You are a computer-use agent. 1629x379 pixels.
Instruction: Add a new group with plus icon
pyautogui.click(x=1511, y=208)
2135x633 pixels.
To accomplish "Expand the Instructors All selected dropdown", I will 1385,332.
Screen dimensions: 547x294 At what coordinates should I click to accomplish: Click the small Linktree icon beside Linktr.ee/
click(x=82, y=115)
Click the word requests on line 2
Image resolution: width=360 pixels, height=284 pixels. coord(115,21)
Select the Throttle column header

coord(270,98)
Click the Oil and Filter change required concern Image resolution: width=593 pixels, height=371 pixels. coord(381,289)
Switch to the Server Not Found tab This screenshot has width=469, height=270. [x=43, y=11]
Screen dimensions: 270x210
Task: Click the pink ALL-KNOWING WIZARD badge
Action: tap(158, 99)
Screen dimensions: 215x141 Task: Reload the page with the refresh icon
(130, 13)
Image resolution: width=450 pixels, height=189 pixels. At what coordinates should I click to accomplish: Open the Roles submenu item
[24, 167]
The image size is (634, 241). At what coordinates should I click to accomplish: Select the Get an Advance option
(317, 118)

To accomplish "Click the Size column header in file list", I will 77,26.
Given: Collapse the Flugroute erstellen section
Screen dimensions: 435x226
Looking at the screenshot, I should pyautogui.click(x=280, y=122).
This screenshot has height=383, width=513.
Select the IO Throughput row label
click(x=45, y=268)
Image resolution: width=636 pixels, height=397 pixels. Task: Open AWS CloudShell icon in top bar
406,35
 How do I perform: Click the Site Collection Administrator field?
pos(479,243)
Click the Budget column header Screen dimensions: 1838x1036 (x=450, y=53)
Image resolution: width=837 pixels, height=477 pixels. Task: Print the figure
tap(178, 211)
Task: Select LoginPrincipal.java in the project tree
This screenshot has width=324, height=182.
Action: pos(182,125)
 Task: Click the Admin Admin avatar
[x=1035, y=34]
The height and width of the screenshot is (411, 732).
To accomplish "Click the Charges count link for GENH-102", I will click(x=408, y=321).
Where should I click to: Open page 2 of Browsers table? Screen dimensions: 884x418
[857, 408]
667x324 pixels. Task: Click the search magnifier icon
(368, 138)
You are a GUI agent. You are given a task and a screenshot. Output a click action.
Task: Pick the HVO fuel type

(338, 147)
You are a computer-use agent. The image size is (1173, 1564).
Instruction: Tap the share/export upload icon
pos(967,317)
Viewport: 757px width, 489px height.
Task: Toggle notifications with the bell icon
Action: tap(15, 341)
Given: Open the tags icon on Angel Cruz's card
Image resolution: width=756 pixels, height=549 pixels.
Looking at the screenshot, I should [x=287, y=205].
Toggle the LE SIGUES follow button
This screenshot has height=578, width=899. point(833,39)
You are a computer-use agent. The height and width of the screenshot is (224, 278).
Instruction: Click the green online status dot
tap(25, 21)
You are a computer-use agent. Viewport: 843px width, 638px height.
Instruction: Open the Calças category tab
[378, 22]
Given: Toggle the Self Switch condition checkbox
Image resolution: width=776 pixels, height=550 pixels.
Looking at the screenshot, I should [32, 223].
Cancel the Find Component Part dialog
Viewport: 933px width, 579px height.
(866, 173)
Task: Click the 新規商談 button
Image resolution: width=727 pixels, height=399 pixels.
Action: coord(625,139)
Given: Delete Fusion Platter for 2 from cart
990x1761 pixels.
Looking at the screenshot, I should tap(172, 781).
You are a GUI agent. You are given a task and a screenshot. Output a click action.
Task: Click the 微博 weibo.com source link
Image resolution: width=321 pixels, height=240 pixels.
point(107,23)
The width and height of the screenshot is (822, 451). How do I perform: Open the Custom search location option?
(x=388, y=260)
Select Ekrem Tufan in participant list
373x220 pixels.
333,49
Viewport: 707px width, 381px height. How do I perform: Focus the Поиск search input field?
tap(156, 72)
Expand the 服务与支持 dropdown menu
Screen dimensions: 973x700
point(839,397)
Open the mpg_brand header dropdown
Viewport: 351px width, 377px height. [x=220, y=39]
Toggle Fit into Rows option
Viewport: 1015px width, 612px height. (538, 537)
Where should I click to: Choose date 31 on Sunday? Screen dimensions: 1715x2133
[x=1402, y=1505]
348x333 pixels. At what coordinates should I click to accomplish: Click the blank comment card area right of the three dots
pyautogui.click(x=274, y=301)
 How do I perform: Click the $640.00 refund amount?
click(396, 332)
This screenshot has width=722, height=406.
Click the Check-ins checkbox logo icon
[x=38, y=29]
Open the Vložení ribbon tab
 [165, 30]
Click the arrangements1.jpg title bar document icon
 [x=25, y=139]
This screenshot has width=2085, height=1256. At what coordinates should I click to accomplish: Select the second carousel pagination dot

____

TASK DETAILS ▸ Rewrite every line of the items above as a Markdown table with two columns, Row and Line. Number the rows in order and omit blank lines.

TASK RESULT ▸
| Row | Line |
|---|---|
| 1 | You are a computer-use agent. 1629x379 pixels. |
| 2 | Instruction: Add a new group with plus icon |
| 3 | pyautogui.click(x=1511, y=208) |
| 4 | 2135x633 pixels. |
| 5 | To accomplish "Expand the Instructors All selected dropdown", I will 1385,332. |
| 6 | Screen dimensions: 547x294 At what coordinates should I click to accomplish: Click the small Linktree icon beside Linktr.ee/ |
| 7 | click(x=82, y=115) |
| 8 | Click the word requests on line 2 |
| 9 | Image resolution: width=360 pixels, height=284 pixels. coord(115,21) |
| 10 | Select the Throttle column header |
| 11 | coord(270,98) |
| 12 | Click the Oil and Filter change required concern Image resolution: width=593 pixels, height=371 pixels. coord(381,289) |
| 13 | Switch to the Server Not Found tab This screenshot has width=469, height=270. [x=43, y=11] |
| 14 | Screen dimensions: 270x210 |
| 15 | Task: Click the pink ALL-KNOWING WIZARD badge |
| 16 | Action: tap(158, 99) |
| 17 | Screen dimensions: 215x141 Task: Reload the page with the refresh icon |
| 18 | (130, 13) |
| 19 | Image resolution: width=450 pixels, height=189 pixels. At what coordinates should I click to accomplish: Open the Roles submenu item |
| 20 | [24, 167] |
| 21 | The image size is (634, 241). At what coordinates should I click to accomplish: Select the Get an Advance option |
| 22 | (317, 118) |
| 23 | To accomplish "Click the Size column header in file list", I will 77,26. |
| 24 | Given: Collapse the Flugroute erstellen section |
| 25 | Screen dimensions: 435x226 |
| 26 | Looking at the screenshot, I should pyautogui.click(x=280, y=122). |
| 27 | This screenshot has height=383, width=513. |
| 28 | Select the IO Throughput row label |
| 29 | click(x=45, y=268) |
| 30 | Image resolution: width=636 pixels, height=397 pixels. Task: Open AWS CloudShell icon in top bar |
| 31 | 406,35 |
| 32 |  How do I perform: Click the Site Collection Administrator field? |
| 33 | pos(479,243) |
| 34 | Click the Budget column header Screen dimensions: 1838x1036 (x=450, y=53) |
| 35 | Image resolution: width=837 pixels, height=477 pixels. Task: Print the figure |
| 36 | tap(178, 211) |
| 37 | Task: Select LoginPrincipal.java in the project tree |
| 38 | This screenshot has width=324, height=182. |
| 39 | Action: pos(182,125) |
| 40 |  Task: Click the Admin Admin avatar |
| 41 | [x=1035, y=34] |
| 42 | The height and width of the screenshot is (411, 732). |
| 43 | To accomplish "Click the Charges count link for GENH-102", I will click(x=408, y=321). |
| 44 | Where should I click to: Open page 2 of Browsers table? Screen dimensions: 884x418 |
| 45 | [857, 408] |
| 46 | 667x324 pixels. Task: Click the search magnifier icon |
| 47 | (368, 138) |
| 48 | You are a GUI agent. You are given a task and a screenshot. Output a click action. |
| 49 | Task: Pick the HVO fuel type |
| 50 | (338, 147) |
| 51 | You are a computer-use agent. The image size is (1173, 1564). |
| 52 | Instruction: Tap the share/export upload icon |
| 53 | pos(967,317) |
| 54 | Viewport: 757px width, 489px height. |
| 55 | Task: Toggle notifications with the bell icon |
| 56 | Action: tap(15, 341) |
| 57 | Given: Open the tags icon on Angel Cruz's card |
| 58 | Image resolution: width=756 pixels, height=549 pixels. |
| 59 | Looking at the screenshot, I should [x=287, y=205]. |
| 60 | Toggle the LE SIGUES follow button |
| 61 | This screenshot has height=578, width=899. point(833,39) |
| 62 | You are a computer-use agent. The height and width of the screenshot is (224, 278). |
| 63 | Instruction: Click the green online status dot |
| 64 | tap(25, 21) |
| 65 | You are a computer-use agent. Viewport: 843px width, 638px height. |
| 66 | Instruction: Open the Calças category tab |
| 67 | [378, 22] |
| 68 | Given: Toggle the Self Switch condition checkbox |
| 69 | Image resolution: width=776 pixels, height=550 pixels. |
| 70 | Looking at the screenshot, I should [32, 223]. |
| 71 | Cancel the Find Component Part dialog |
| 72 | Viewport: 933px width, 579px height. |
| 73 | (866, 173) |
| 74 | Task: Click the 新規商談 button |
| 75 | Image resolution: width=727 pixels, height=399 pixels. |
| 76 | Action: coord(625,139) |
| 77 | Given: Delete Fusion Platter for 2 from cart |
| 78 | 990x1761 pixels. |
| 79 | Looking at the screenshot, I should tap(172, 781). |
| 80 | You are a GUI agent. You are given a task and a screenshot. Output a click action. |
| 81 | Task: Click the 微博 weibo.com source link |
| 82 | Image resolution: width=321 pixels, height=240 pixels. |
| 83 | point(107,23) |
| 84 | The width and height of the screenshot is (822, 451). How do I perform: Open the Custom search location option? |
| 85 | (x=388, y=260) |
| 86 | Select Ekrem Tufan in participant list |
| 87 | 373x220 pixels. |
| 88 | 333,49 |
| 89 | Viewport: 707px width, 381px height. How do I perform: Focus the Поиск search input field? |
| 90 | tap(156, 72) |
| 91 | Expand the 服务与支持 dropdown menu |
| 92 | Screen dimensions: 973x700 |
| 93 | point(839,397) |
| 94 | Open the mpg_brand header dropdown |
| 95 | Viewport: 351px width, 377px height. [x=220, y=39] |
| 96 | Toggle Fit into Rows option |
| 97 | Viewport: 1015px width, 612px height. (538, 537) |
| 98 | Where should I click to: Choose date 31 on Sunday? Screen dimensions: 1715x2133 |
| 99 | [x=1402, y=1505] |
| 100 | 348x333 pixels. At what coordinates should I click to accomplish: Click the blank comment card area right of the three dots |
| 101 | pyautogui.click(x=274, y=301) |
| 102 |  How do I perform: Click the $640.00 refund amount? |
| 103 | click(396, 332) |
| 104 | This screenshot has width=722, height=406. |
| 105 | Click the Check-ins checkbox logo icon |
| 106 | [x=38, y=29] |
| 107 | Open the Vložení ribbon tab |
| 108 |  [165, 30] |
| 109 | Click the arrangements1.jpg title bar document icon |
| 110 |  [x=25, y=139] |
| 111 | This screenshot has width=2085, height=1256. At what coordinates should I click to accomplish: Select the second carousel pagination dot |